_WHAT NEEDS TO BE DONE_
Say how many of the lines below include the word "Universele". Only the number should be given.

Records contained in a dataset
::::

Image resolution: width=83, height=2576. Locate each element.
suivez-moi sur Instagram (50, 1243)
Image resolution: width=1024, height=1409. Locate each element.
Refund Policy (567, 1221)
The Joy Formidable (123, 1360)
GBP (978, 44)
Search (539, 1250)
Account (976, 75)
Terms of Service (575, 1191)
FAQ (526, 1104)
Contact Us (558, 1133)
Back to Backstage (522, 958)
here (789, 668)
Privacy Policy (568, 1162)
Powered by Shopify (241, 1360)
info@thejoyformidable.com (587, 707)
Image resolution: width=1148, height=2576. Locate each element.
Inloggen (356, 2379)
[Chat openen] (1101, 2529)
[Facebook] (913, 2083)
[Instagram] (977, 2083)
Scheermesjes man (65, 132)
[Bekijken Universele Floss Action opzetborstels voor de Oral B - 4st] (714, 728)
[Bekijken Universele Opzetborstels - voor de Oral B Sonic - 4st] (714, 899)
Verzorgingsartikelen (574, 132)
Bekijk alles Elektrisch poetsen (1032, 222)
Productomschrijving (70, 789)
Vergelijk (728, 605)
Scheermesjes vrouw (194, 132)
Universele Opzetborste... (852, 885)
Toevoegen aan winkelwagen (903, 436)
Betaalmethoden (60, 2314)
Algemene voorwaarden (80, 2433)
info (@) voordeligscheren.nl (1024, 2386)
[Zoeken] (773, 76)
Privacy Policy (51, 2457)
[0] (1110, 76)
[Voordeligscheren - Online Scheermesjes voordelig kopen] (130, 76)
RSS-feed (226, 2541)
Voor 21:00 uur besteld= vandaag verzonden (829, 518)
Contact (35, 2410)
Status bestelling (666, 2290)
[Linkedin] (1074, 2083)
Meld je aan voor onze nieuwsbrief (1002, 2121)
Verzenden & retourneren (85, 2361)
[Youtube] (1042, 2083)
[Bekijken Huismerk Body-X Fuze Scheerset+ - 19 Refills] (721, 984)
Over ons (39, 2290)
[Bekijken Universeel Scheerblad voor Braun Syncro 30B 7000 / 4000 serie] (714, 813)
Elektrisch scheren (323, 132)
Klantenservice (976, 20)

::::

_SOLUTION TO THIS EXERCISE_
3